[Opening Task data section]

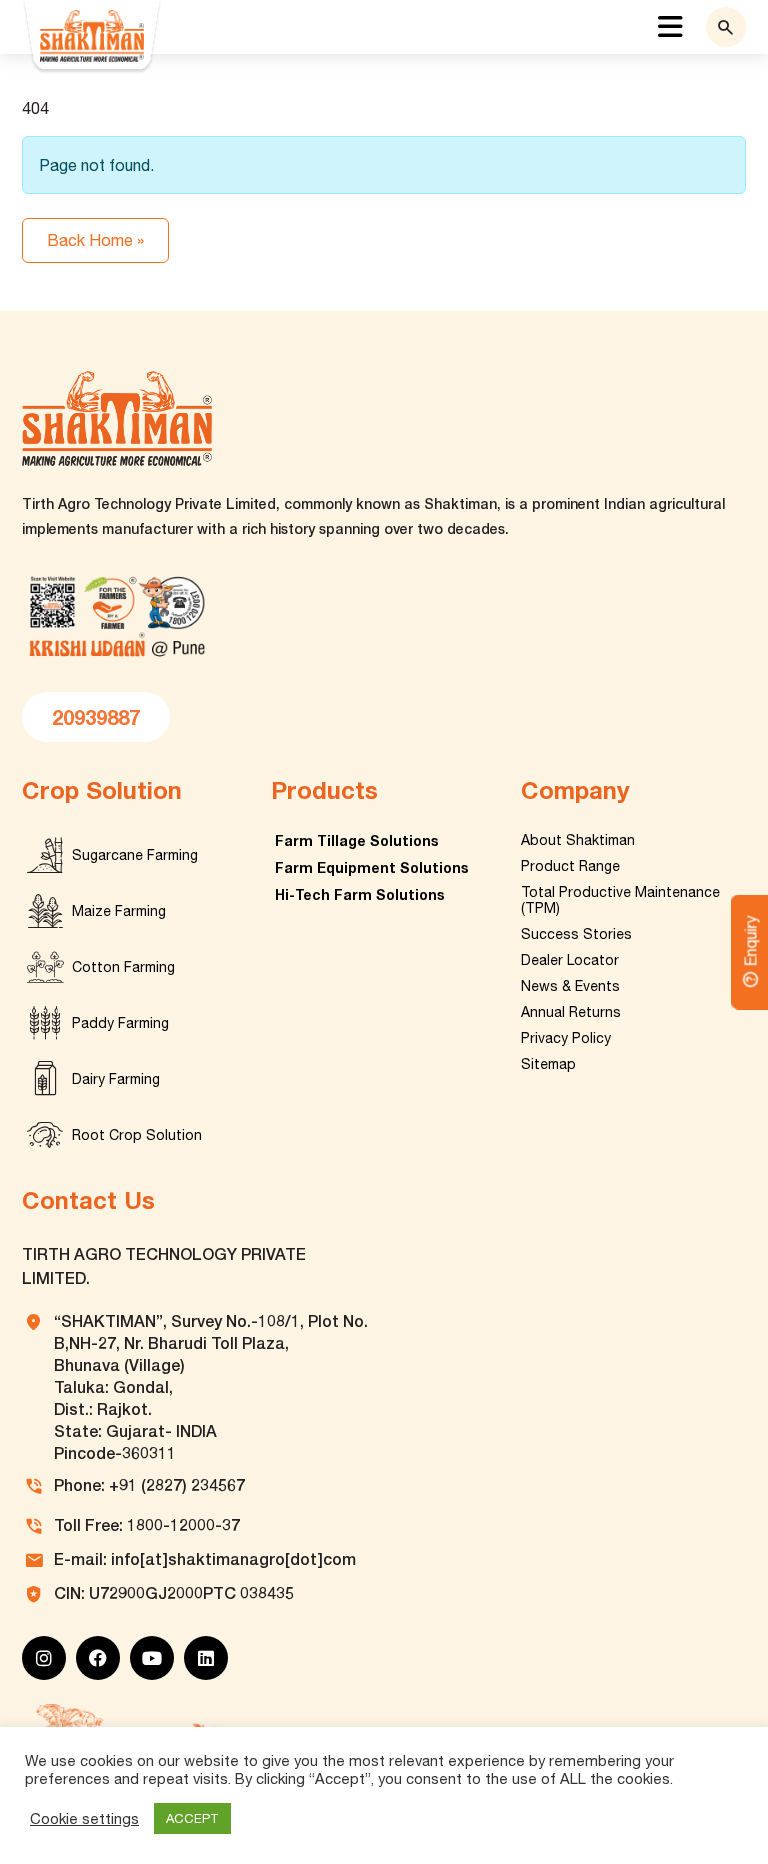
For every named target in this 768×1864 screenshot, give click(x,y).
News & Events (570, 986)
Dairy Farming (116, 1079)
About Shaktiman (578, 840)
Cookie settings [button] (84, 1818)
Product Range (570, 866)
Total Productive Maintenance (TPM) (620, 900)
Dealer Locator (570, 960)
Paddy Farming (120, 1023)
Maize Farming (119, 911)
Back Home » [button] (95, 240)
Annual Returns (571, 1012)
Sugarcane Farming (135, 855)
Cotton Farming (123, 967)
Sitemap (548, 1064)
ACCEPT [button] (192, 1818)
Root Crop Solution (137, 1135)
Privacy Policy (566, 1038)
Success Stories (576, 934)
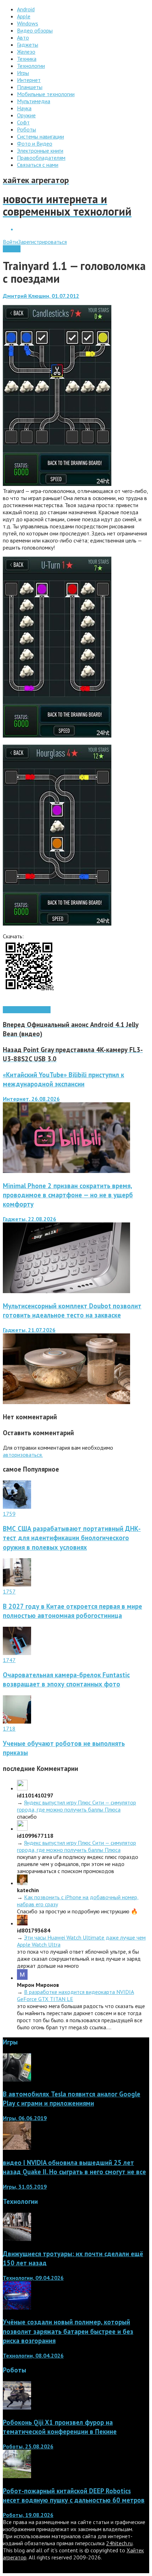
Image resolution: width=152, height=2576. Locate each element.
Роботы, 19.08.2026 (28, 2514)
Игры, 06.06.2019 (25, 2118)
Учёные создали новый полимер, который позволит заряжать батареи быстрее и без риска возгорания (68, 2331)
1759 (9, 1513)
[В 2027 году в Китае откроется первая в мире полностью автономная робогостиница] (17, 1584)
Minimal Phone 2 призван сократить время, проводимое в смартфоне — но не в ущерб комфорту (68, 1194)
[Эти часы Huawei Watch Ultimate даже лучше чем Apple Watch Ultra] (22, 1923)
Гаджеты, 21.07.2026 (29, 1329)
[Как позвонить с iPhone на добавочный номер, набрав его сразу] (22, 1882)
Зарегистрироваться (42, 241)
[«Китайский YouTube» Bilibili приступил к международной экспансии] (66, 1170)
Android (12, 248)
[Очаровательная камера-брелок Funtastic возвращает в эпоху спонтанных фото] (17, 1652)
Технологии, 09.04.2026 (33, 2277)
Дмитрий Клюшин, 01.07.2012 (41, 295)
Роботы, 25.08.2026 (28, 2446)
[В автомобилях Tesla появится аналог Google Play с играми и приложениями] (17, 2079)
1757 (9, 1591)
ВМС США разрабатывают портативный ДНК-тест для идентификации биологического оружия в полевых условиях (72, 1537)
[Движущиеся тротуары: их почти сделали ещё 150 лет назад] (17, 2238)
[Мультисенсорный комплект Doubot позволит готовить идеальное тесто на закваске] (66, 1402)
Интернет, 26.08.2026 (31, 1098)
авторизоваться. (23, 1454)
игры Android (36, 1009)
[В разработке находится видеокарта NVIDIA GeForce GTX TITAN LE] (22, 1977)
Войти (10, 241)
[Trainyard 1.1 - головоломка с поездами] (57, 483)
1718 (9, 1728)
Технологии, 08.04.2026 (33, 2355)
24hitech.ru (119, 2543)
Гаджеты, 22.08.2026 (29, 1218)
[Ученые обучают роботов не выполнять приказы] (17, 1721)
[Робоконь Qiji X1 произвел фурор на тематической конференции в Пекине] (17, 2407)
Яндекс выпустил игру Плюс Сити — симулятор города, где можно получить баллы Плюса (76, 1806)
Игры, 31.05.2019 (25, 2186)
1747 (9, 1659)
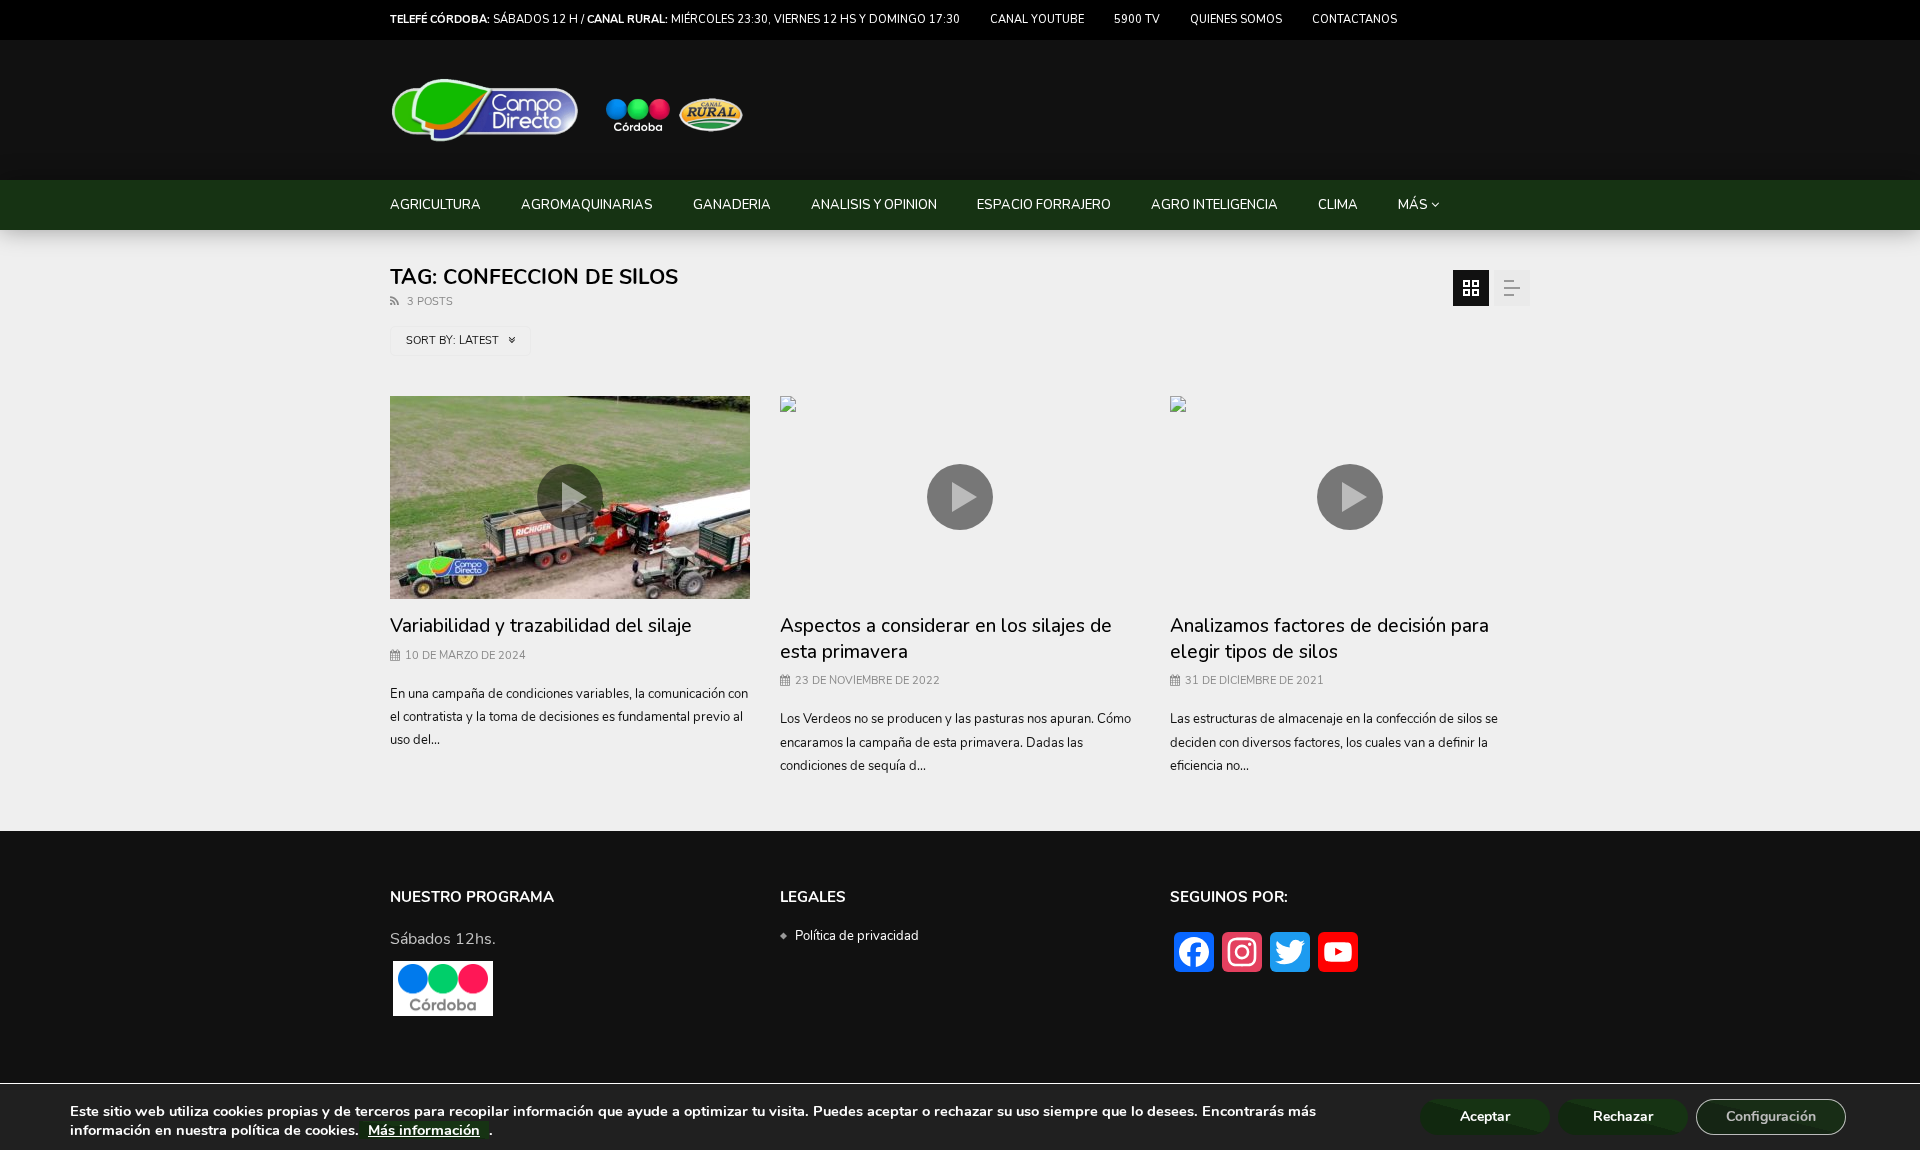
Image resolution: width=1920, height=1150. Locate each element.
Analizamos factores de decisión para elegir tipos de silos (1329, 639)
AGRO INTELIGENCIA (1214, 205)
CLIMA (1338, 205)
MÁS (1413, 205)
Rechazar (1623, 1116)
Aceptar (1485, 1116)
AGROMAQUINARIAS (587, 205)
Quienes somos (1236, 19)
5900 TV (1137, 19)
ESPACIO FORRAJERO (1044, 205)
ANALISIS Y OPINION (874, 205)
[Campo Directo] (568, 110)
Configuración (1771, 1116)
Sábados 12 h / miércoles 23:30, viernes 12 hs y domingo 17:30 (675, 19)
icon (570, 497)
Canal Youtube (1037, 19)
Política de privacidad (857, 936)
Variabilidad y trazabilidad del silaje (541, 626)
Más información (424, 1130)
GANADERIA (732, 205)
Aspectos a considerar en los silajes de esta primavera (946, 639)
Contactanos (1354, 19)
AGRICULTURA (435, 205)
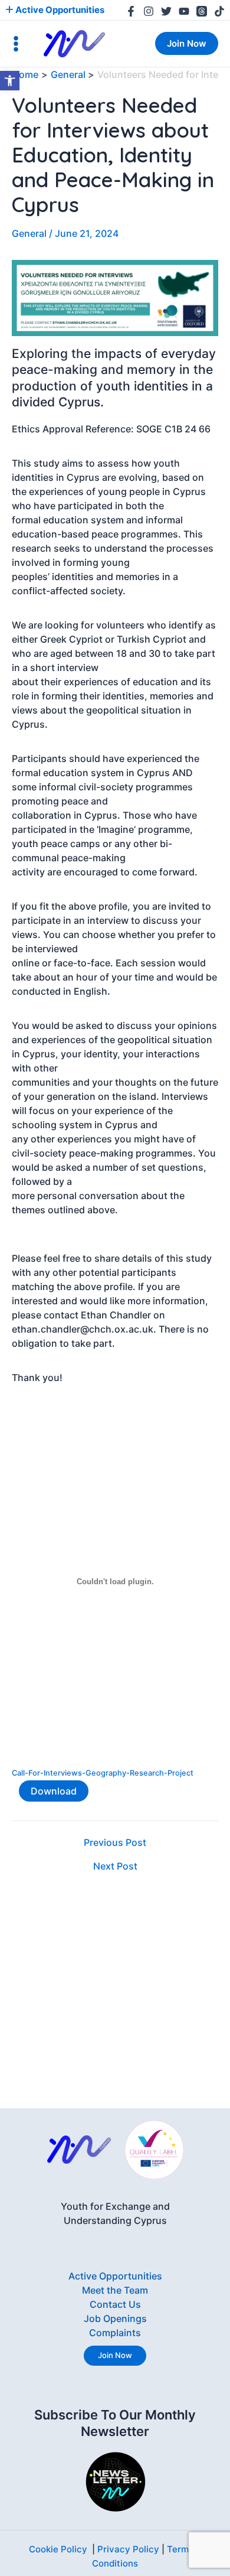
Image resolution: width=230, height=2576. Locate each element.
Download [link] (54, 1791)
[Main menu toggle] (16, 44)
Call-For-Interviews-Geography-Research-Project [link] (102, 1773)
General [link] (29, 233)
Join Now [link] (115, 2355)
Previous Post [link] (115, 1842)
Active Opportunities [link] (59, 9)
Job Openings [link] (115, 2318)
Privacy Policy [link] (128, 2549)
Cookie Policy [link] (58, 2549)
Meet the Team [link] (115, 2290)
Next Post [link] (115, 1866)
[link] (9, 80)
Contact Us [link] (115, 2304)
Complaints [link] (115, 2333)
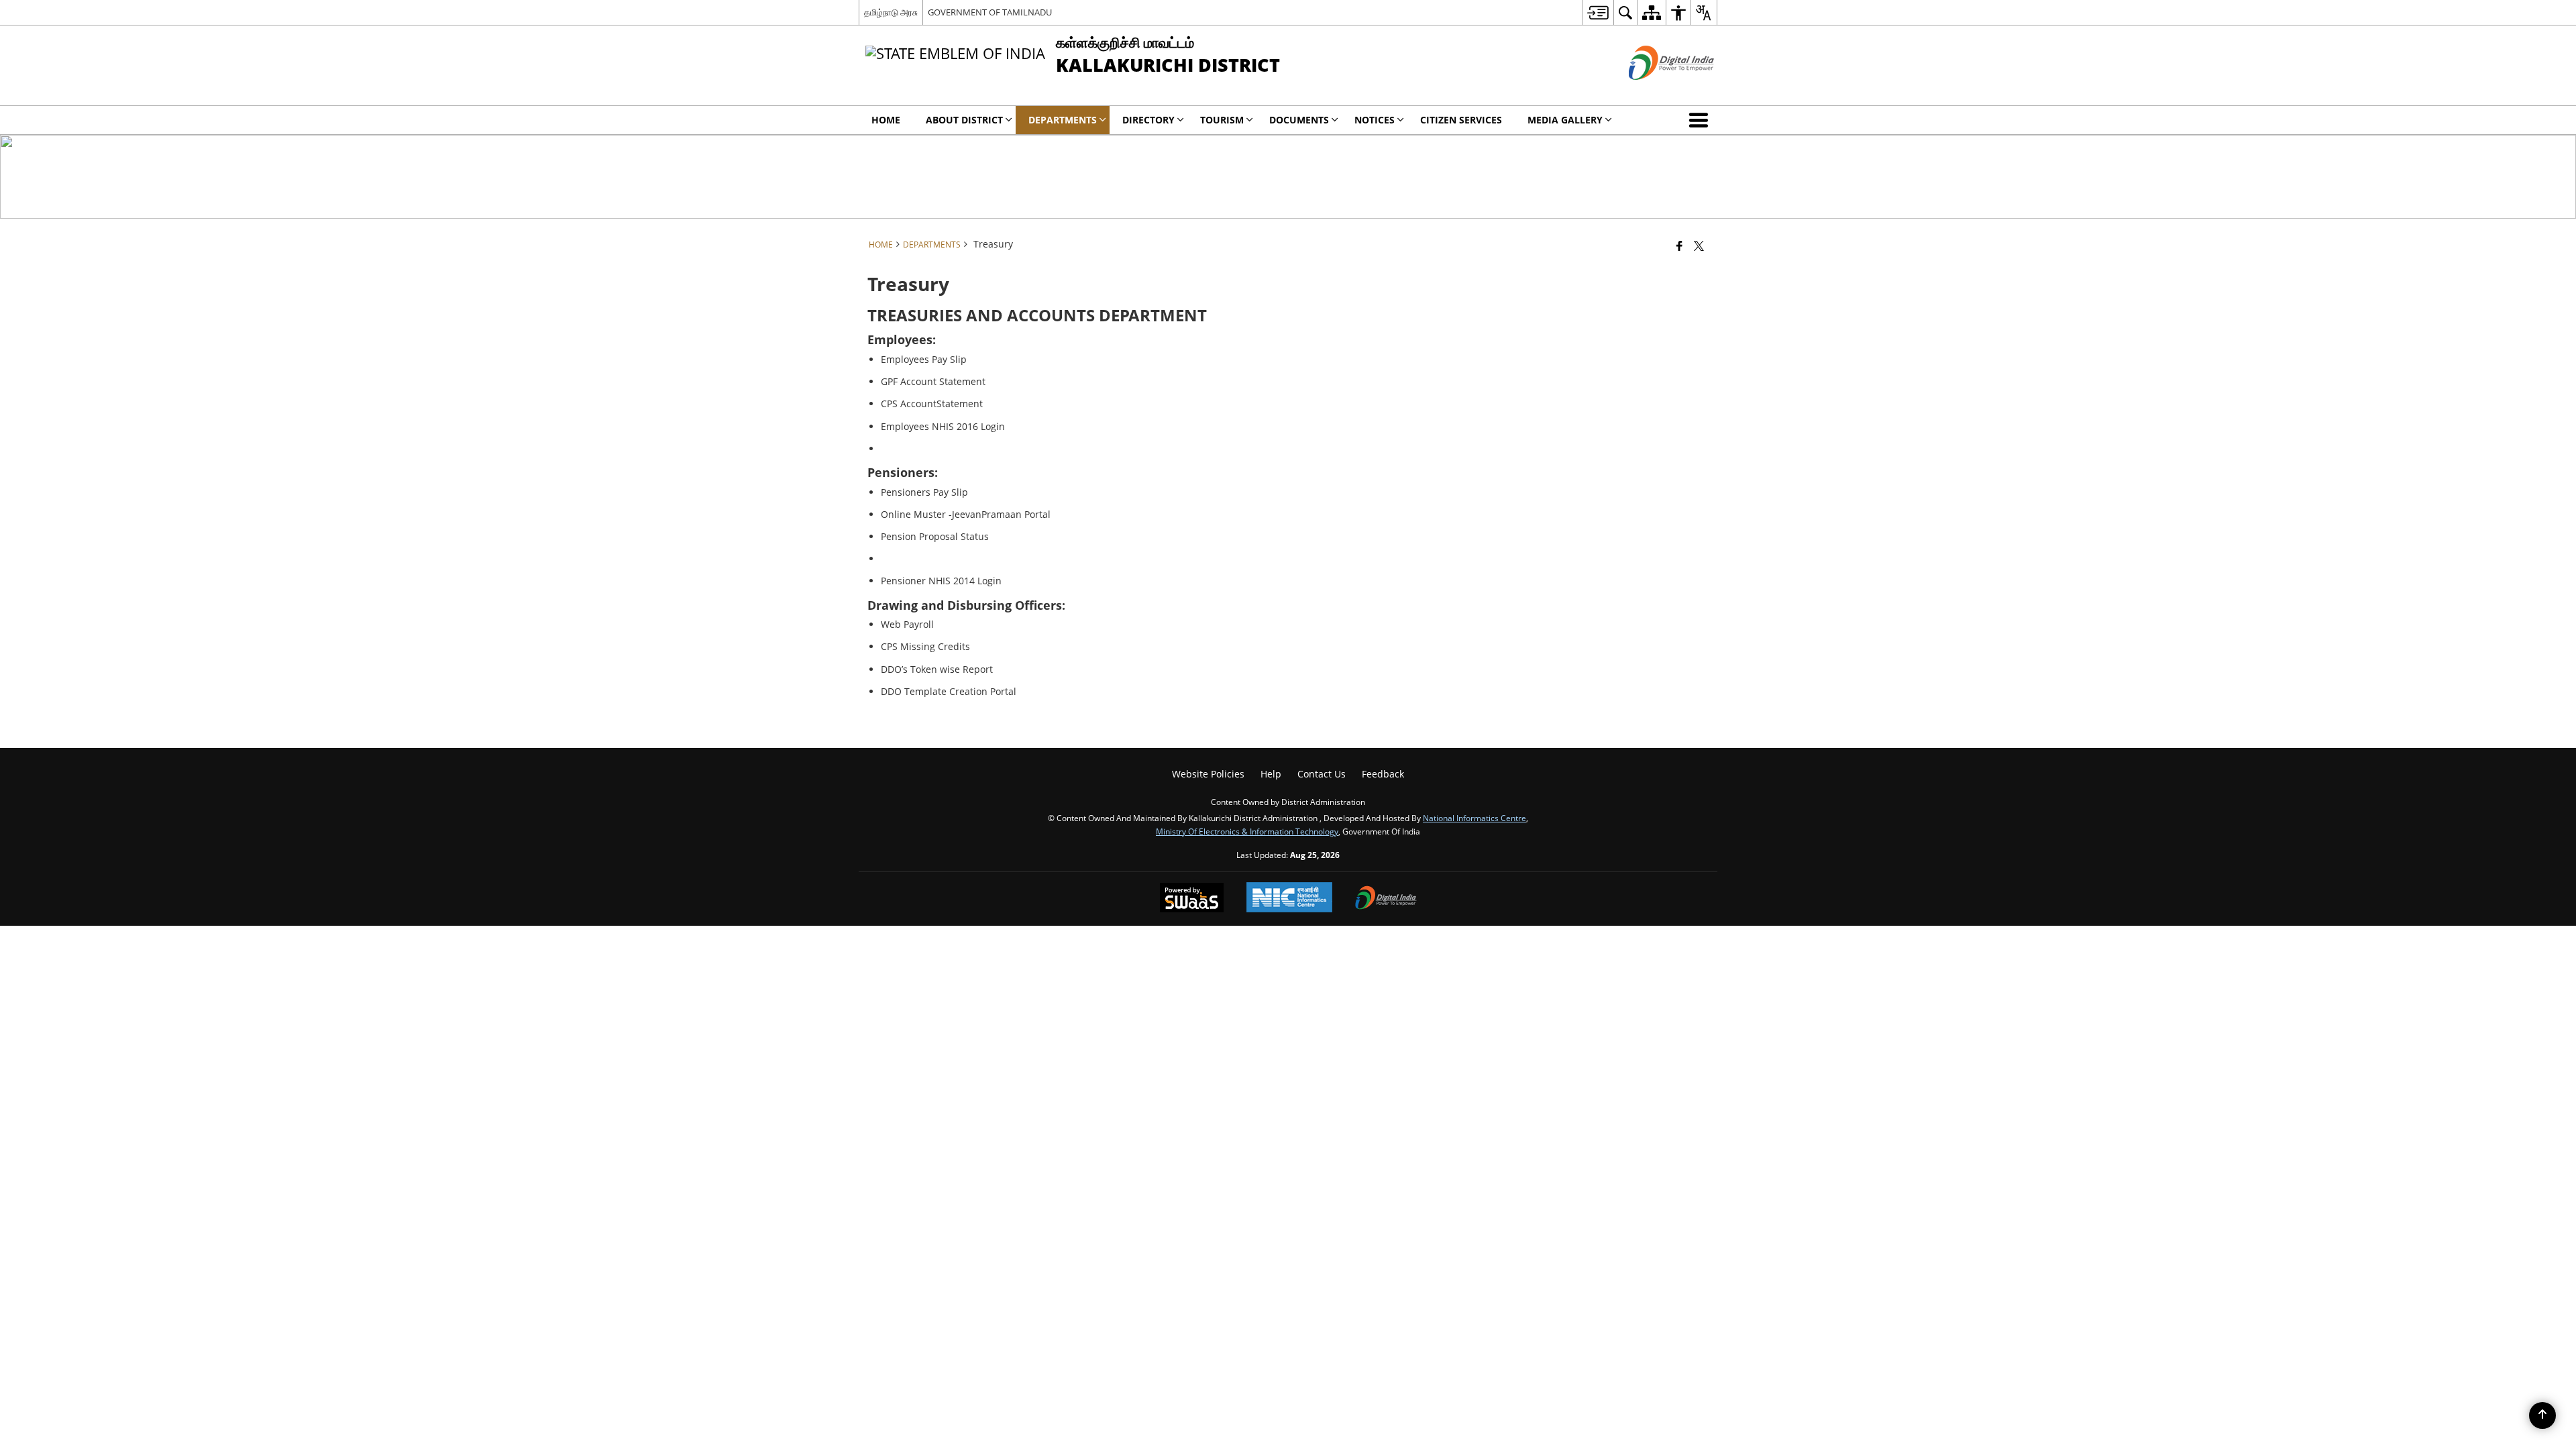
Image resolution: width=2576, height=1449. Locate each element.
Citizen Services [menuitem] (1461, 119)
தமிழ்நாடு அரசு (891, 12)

[Closing Task data section]

● Instructions for the task
Quote the data above from the line containing "1718 (9, 1728)" to the line containing "1747 (9, 1659)", inclusive, and stop.

● Result of the task
1718 (9, 1728)
Технологии, 08.04.2026 (33, 2355)
24hitech.ru (119, 2543)
Гаджеты, 22.08.2026 (29, 1218)
[Ученые обучают роботов не выполнять приказы] (17, 1721)
[Робоконь Qiji X1 произвел фурор на тематической конференции в Пекине] (17, 2407)
Яндекс выпустил игру Плюс Сити — симулятор города, где можно получить баллы Плюса (76, 1806)
Игры, 31.05.2019 (25, 2186)
1747 (9, 1659)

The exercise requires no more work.